Пастырь Добрый - Фомин Сергей Владимирович - Страница 71
- Предыдущая
- 71/202
- Следующая
Помню осень самого страшного — девятнадцатого года. Москва, умирающая от голода и тифа. Эти черные улицы, разоренная толпа. Храм еле освещенный, неотопленный и отсыревший. Всенощная скорбящих, всенощная плачущих, всенощная стекшихся сюда от скорби жизни невыносимой. Батюшка со своим скорбным лицом, сам слабый и больной, только что вставший после простуды от служб в холодном храме, трогательный от своих еще таких слабых движений, вот он обнимает всех–всех своим любящим взглядом, он говорит: Вот, дорогие мои, я был болен, и во время болезни я читал Библию. И вот, дорогие мои, послушайте, что говорит пророк Захария: «Две части возьму из вас и вымрут. Одних, говорит Господь, Я истреблю их мором. Одних истреблю голодом. А третью часть (так бывало: голос слабый вдруг он превращался как бы в трубный, с жестом выбрасываемой руки он говорил как знающий, как пророк) — Я расплавлю их». Обратите внимание, как говорит Господь: Я расплавлю их. Тоесть, когда будете как олово расплавленное, когда поймете, дорогие, что перед Богом вы ничто. Со смирением — Господи, ничто я. «И отдам их сребреннику. И очистит их, как серебро…»

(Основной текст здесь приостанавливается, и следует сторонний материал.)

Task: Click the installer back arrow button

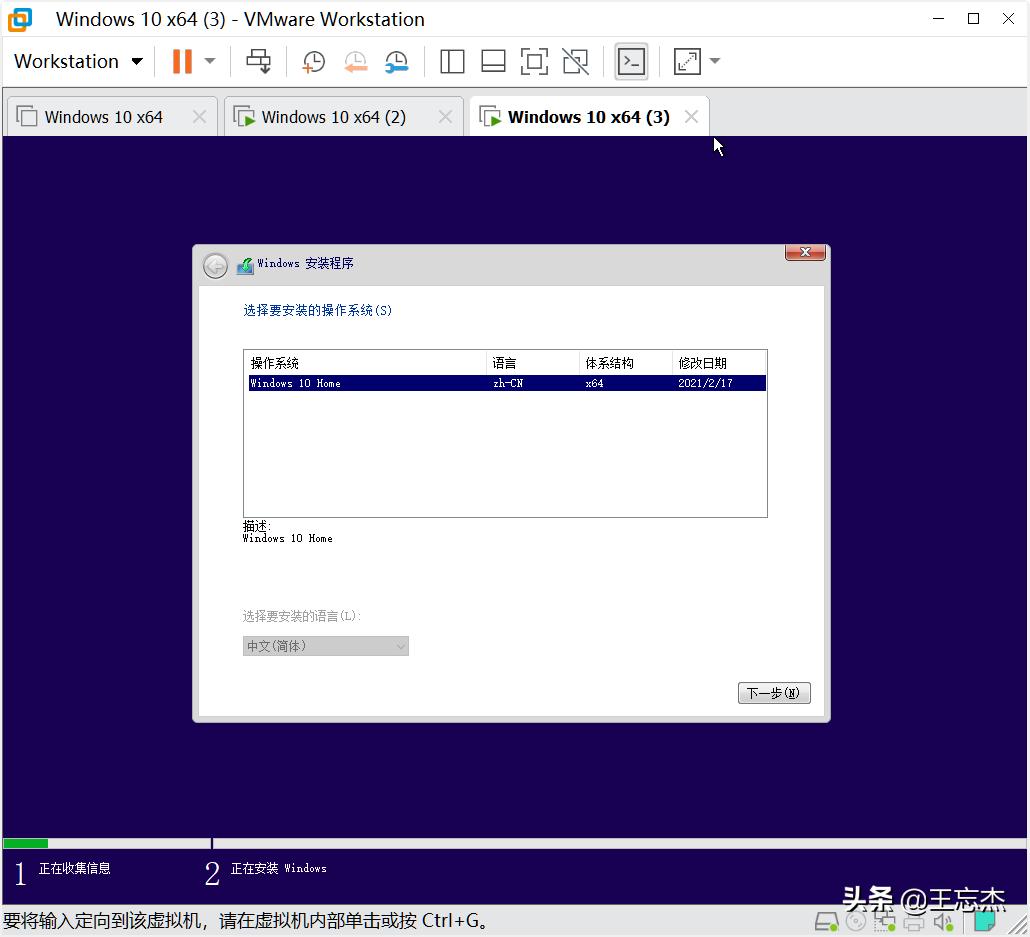Action: pos(215,265)
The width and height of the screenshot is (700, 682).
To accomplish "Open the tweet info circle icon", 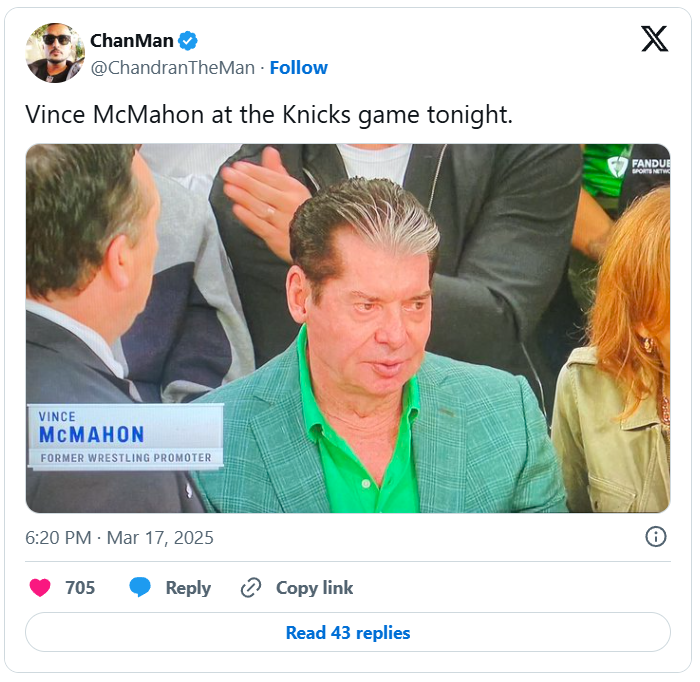I will click(656, 537).
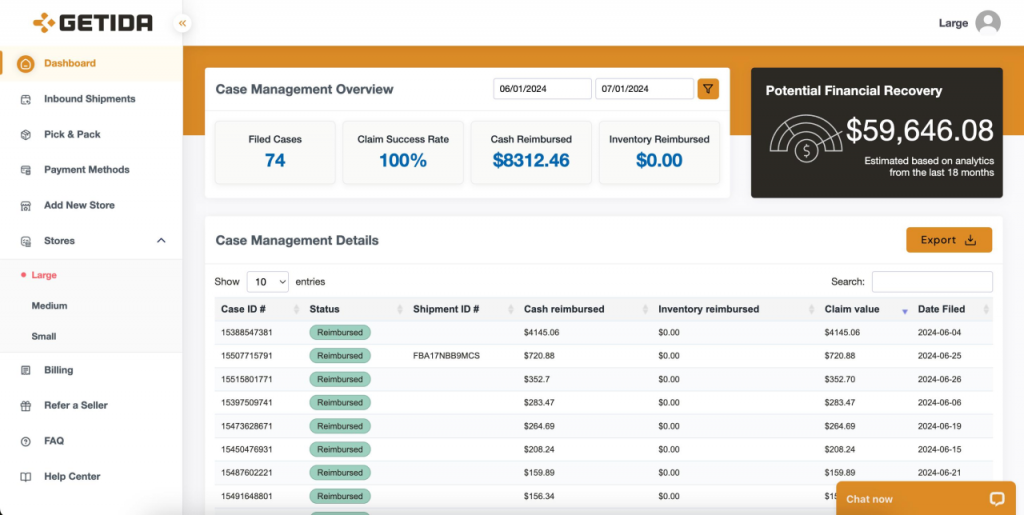1024x515 pixels.
Task: Select the Small store
Action: tap(44, 337)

Скольким, скольким в тот день он явился как сребренник, и он взял эти «расплавленные» души и, терпеливый ювелир, к каждой приложил все возможное ему внимание и всю возможную ему любовь.
В 1917 году проездом из Оптиной Анна Александровна Исакова [117] была у нас. Она сказала мне: «У вас в Москве тоже есть священник высокой духовной жизни — отец Алексей на Маросейке» [118]. Она была вся напитана светом Оптиной [119], восторжена и возбуждена. Под впечатлением ее рассказов я пошел в названную мне церковь. Я пошел посмотреть священника, которого знают, на которого указывают из Оптиной. Во мне было разбужено любопытство к новому миру, который уже выступал для меня в эстетическом очаровании общего увлечения русской иконой, церковным пением, иконописной красотой необыкновенных святых. Я поднялся в маленькую церковь, почти пустую (4 часа, вечерня, неделя Великого Поста). Несколько старушек суетились в церкви. Быстрой, бегущей походкой вошел священник. Старушки бросились к нему под благословение, целуя его руки. Я испугался, что сейчас он увидит меня и обратится ко мне. Я поспешил уйти. Я был разочарован. Но что–то не прошло безследно. Потому что, очень редко что–нибудь записывающий, я почему–то счел нужным записать такие слова: 28–го февраля. Ходил к вечерне в церковь Николы в Кленниках. Странное впечатление произвел на меня этот священник [120]. Есть в нем что–то выделяющее его сразу. Недаром куча женщин бросается к нему под благословение — зрелище непривычное для меня в других церквах. Но что–то казалось мне в нем чужое, я это подметил и Анне Александровне, — какая–то торопливость и простота. Неужели никогда не проникну я в русскую святость? Душе моя, душе моя, восстани, что спиши.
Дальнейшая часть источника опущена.